30 Kasım’dan itibaren bugüne kadar Suriye’deki devrime dair yazdığım notları sizler için derledim.
Suriye'de gelişen olaylar hayırla devam etsin inşallah. Gazzedeki ahlaki duruş örnekleri olur inşallah.
*
Gazze günahların, cürümlerin perdesi olmamalı.
*
Vatan savunması yapan örgütlerle ilgili harekat öncesi süreçlerinden zerre bilgimiz olmaz. Genelde ilgilenmediğimiz içindir. Onlarla ilgili haber okusak bile harekat planını gizli tutmaları da normaldir.
Ne zamanki dünyanın duyacağı çapta ses getirecek bir harekat başlatırlar. Biz de o zaman duyarız. Sonra da sanırız ki 1günlük plan yapmışlar ve ertesi gün harekete geçmişler. Ya da öylece robot gibi beklemişler birileri düğmeye basmış... Tabi analist olmamız hasebiyle(!) ikinci yorumu yapmamız daha cazip görünüyor. Vur etiketi gitsin nasıl olsa devlet değil. Devlet olmak ne ise? Sanki şu an adı devlet olanlar kendi öz gücüyle iş yapıyor da.
Gazze örneği de bunun gibi. 2 yıla yakın süre hazırlık yapmışlar. Düşmanın yaptığı askeri/siyasi hazırlıkları izlemişler. Düşmanın zaten verdiği zararı yaşıyorlar. Ve bunun için plan yapmışlar ve plana göre mecburen belirlenen gün harekatı başlatmışlar.
Şimdi bizim gibi analistlerin(!) ilk sorusu şu: Neden daha önce yapmadınız? Neden şimdi?
Sanki o adamların üst komutanı bizmişiz de bize sormadan başlatmışlar harekatı.
Yaptıkları hazırlıktan haberimiz yok. Harekat öncesi süreçlerinden haberimiz yok. Diyoruz bu 1 günde olacak şey mi?
Fesubhanallah...
*
"Gün şubatın ilk haftası yıl 82
Alev alev yanıyor bir mahzun şehir"
Böyle başlayan bir ezgi var, yıllarca dinlerim. Hala da müzik listemde.
Bazılarının 82'de Hama'da olan bitenden haberi yok. Bazılarının da zerre umurunda değil orda olan biten..
*
"Suriyeliler vatanlarını için savaşmıyor" diyenler utanıyorlar mıdır?
Dış güçlere rağmen diktatörlerini kovdular.
İnşallah kendilerine iyi bir gelecek inşa ederler.
İnşallah başka diktalar oluşmasına izin vermezler. İnşallah sağduyu galip gelir.
Ama şu an çağın büyük zaliminden kurtulmanın heyecanı içindeler.
*
Allah’ın günleri evirip çevirmesi birileri istemese de gerçekleşir. 50 yıldır Kudüs için Esed zalimlerine tahammül ettirildi Suriye halkı. Ama nereye kadar..

○ ○ ○ ○ ○ ○ ○

● **Yapılacak iş**: Suriye'deki devrim üzerine yazılmış notlara, son cümleden sonrasını yazarak devam et. Kayıtların bu işle hiçbir ilgisi yok.

● **Verilen bilgiler**:

○ ○ ○ ○ ○ ○ ○

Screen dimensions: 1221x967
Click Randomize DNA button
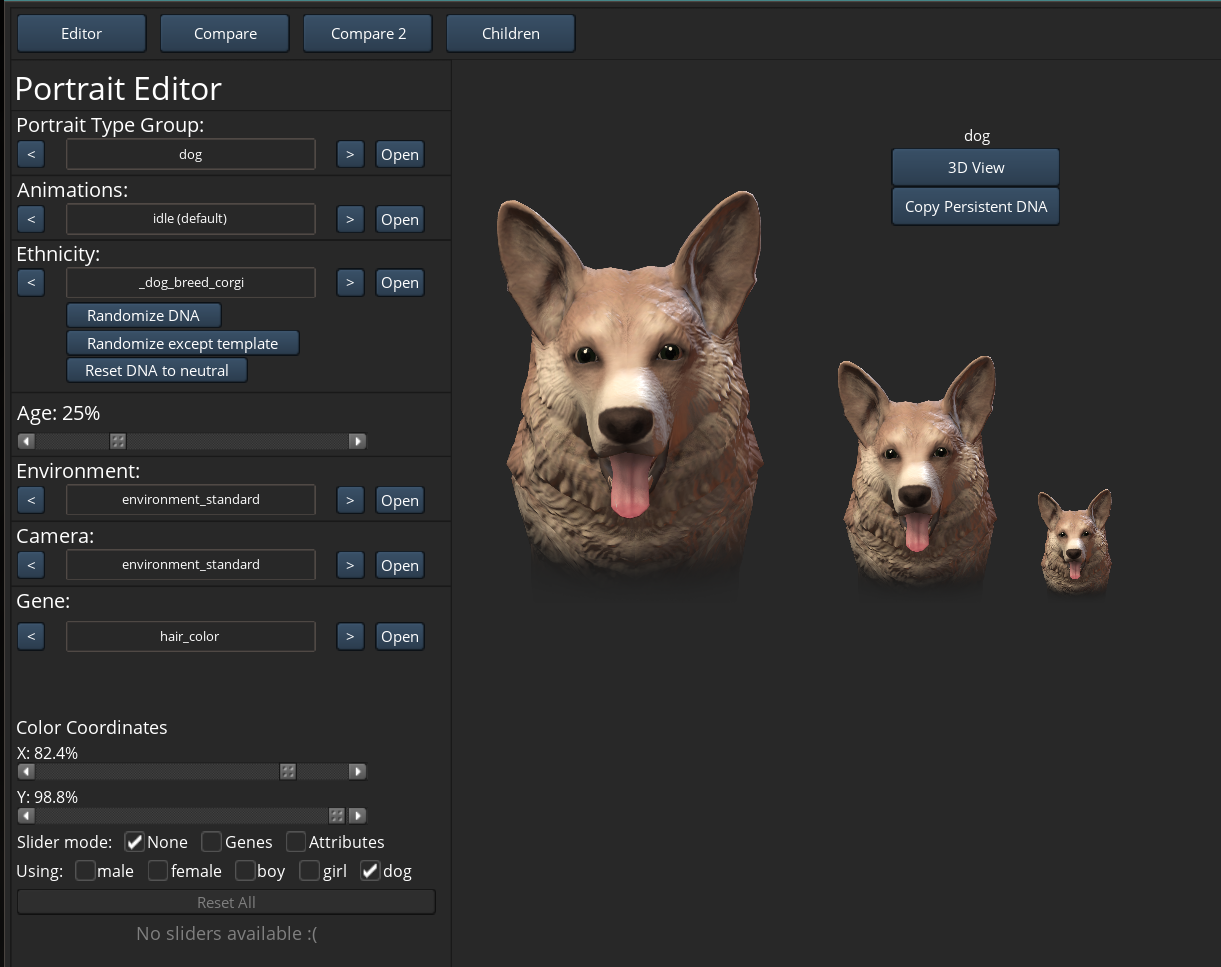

○ ○ ○ ○ ○ ○ ○

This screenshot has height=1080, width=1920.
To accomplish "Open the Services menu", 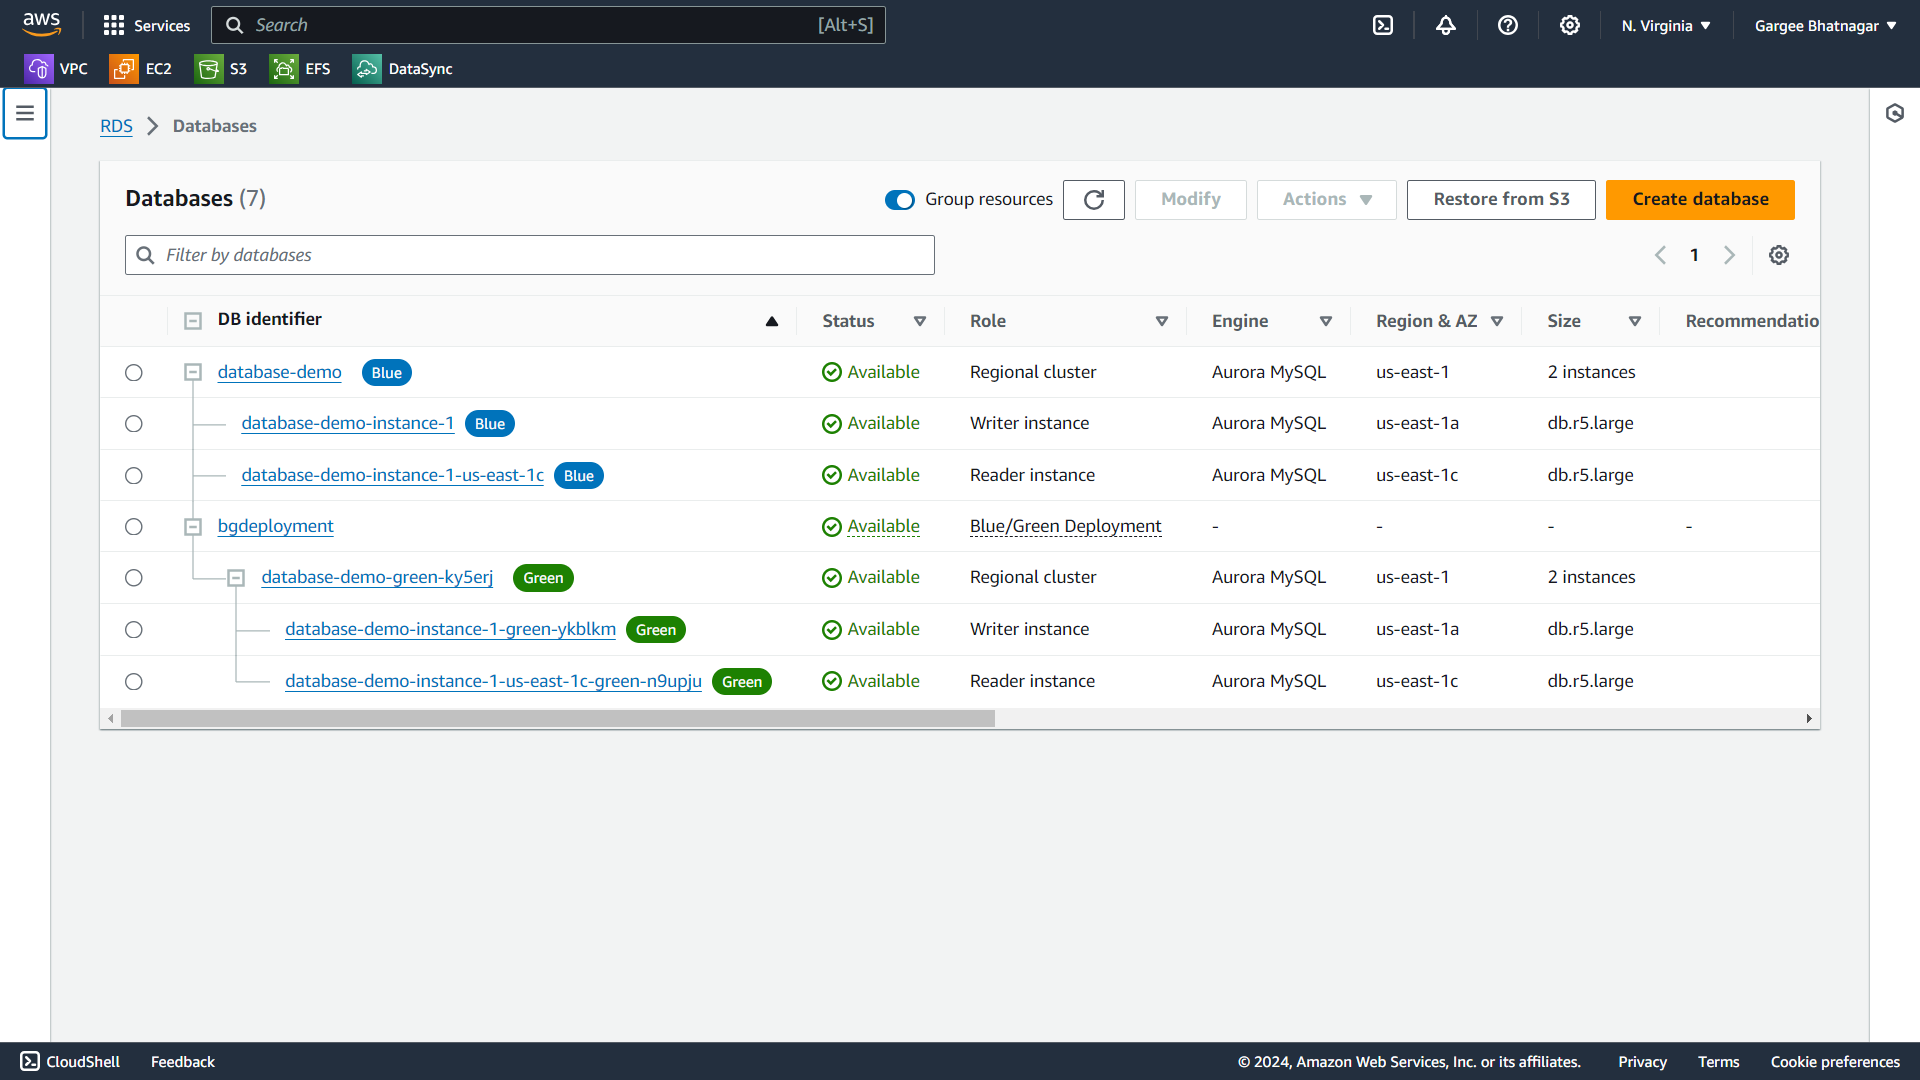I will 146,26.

○ ○ ○ ○ ○ ○ ○

● **Sonuç**:
Zalimlere Allah’ın ahdi ulaşmaz ve tek zalim Siyonizm değildir. Baas da zalimdi. Zalim baas Saddam kötü iken zalim Baas Esed iyi olamazdı. Allahım sen basiretimizi koru...
*
50 yıllık zalim saltanat devriliyor. Suriye halkı deviriyor. Sonrasında neler olacak onu görelim sonra yorum yapalım. O zaman bi 50 sene daha beklemek gerek. Sanki olumsuzu bekler gibi. Hayır, bu basiret değildir.
Evet, sonrası da onların imtihanı. Hayat hep imtihan değil mi?
Hama, Humus ve Şam şehirlerinde toplanmış çook büyük kalabalıklar görüyoruz. Acaba Esed bu kadar büyük kalabalıklar toplayabilmiş midir? Anlaşılan o ki 50 yıldır bu büyük kalabalıklar baskı ile yönetilmiş. Filistin gerekçe gösterilerek rejime tahammül etmeleri sağlanmış.
*
Esed rejiminin artık İsrail Gazze meselesi ile ilişkilendirmemek gerek bu aldatma olur. Esed rejimi başlı başına Siyonist rejimden farkı olmayan bir yapıda olduğu daha da anlaşılıyor. Hapishanelerinde bahçelerinde gömülmüş cesetler çıktıkça daha da anlaşılacak... Hala Siyonizm korkusu ile Esed’i paklamaya çalışanlar nasıl bir imana sahipler anlayamıyorum.
*
Okulda Suriyeli öğrencilerimizin gözlerinin içi gülüyordu. Babam şehid diyor ama gülerek söylüyor, kendi vatanına dönmenin mutluluğu o kadar fazla ki babasının şehitliğini söylerken gülerek söylüyor. Hepsi dönmenin planını yapıyor. Konuştuklarım Deyrizor’lu çocuklar...
Suriyelilerle olan imtihanı kaybedenlere acıyorum. Neler söylediniz onlara neler. Ne iftiralar attınız. Ne aşağılayıcı sözler söylediniz. İlahi kudret bunun faturasını çıkaracak sizlere...
Ama tam tersi olan iyilik fedaileri de inşallah ilahi rahmet ve lütuflarla güzel bir yaşam yaşayacaklar.
*
Picasso'ya demişler:
- 5 dakikada yaptığın bu resim nasıl olur da bu kadar pahalı olur?
O da şu cevabı verir:
- 5 dk değil 40 yıl artı 5 dk.
Muhaliflerin devrimi 13 gün değil.
13 yıl artı 13 gün.
*
Şu Nusayri azınlığın diktası gösterdi ki azınlıklar her zaman masum değildir, bilakis bazen en vahşi aparat olabiliyorlar. Bir çeşit truva atı olarak kullanılabiliyorlar...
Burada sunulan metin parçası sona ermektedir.